On June 26, the Peabody Essex addressed this omission with a screening of the film The Gay Marriage Thing and a panel discussion on same-sex marriage. Director Stephanie Higgins was on hand to answer questions about her documentary on the Massachusetts equal marriage movement. The crowd of about 60 seemed charmed by the movie's central couple, Lorre and Gayle, and their wedding preparations. Higgins received another round of applause when she revealed that the film had changed her own feelings about marriage, an institution she had always assumed was closed to her, and that she is now busy preparing for her own wedding.

Some harder questions were asked during the panel discussion that followed, particularly by panelist Dr. Chrys Ingraham, a professor of Sociology at SUNY Purchase. Ingraham was joined by local authors Patricia Gozemba and Karen Kahn, who collaborated with Bay Windows photographer Marilyn Humphries on Courting Equality, State Rep. Byron Rushing; and moderator Robin Abrahams, a psychologist and writer best known as the Boston Globe's etiquette columnist Miss Conduct.

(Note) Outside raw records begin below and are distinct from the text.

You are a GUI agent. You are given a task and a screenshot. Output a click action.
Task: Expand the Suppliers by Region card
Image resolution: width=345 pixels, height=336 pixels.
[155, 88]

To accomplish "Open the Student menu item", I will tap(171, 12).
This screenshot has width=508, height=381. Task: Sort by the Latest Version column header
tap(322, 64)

Abrahams set the tone for the serious but lively panel by warning the audience that, "asking an advice columnist what she thinks about marriage is like asking an emergency room nurse what she thinks about marriage." Nevertheless she praised the Wedded Bliss exhibit for its beauty and breadth, as did the panelists.

Although the panelists had different perspectives on marriage, history was a common theme. Each speaker reminded the audience that same-sex marriage is not just a present reality but also the latest expression of the gay rights movement. Ingraham analyzed the contemporary pieces in the exhibit that offered critiques of marriage - such as E.V. Day's "Bride Fight," which shows two wedding gowns frozen in midair, like a battle captured in bullet-time - connecting same-sex marriage with other critiques of marriage and conventional gender roles. Describing contemporary marriage as rooted in property exchange, and the wedding ritual as increasingly consumerist, Ingraham left the audience with the question of "what it means to achieve equality in this institution."

Gozemba and Kahn took a more celebratory approach. Sharing joyful photos from gay marriages, they noted the positive impact marriage equality has had on gay families, and reflected on the "normalizing" effect of the images, which show gay couples as people in love, like any other couple in love. They also reflected on the gay community's "complicated relationship" with marriage, reminding the crowd of the influence of feminist critiques of marriage on the gay rights movement in the 1970s. Rushing took a more rhetorical approach in his speech, musing on changing ideas about, and legal definitions of, civil rights in America.

During the Q & A session, a comment about the dual nature of wedding ceremonies as private and public events provoked much discussion about the contradictions of marriage, particularly for LGBT people. Ingraham noted that gay people use the private ceremony of marriage to legitimatize their relationships, prompting Rushing to point out the irony that gay marriage is a spectacle that announces its own mundanity.

Wedded Bliss is on exhibit through Sept. 14 at The Peabody Essex Museum in Salem.


by Michael Wood

Michael Wood is a contributor and Editorial Assistant for EDGE Publications.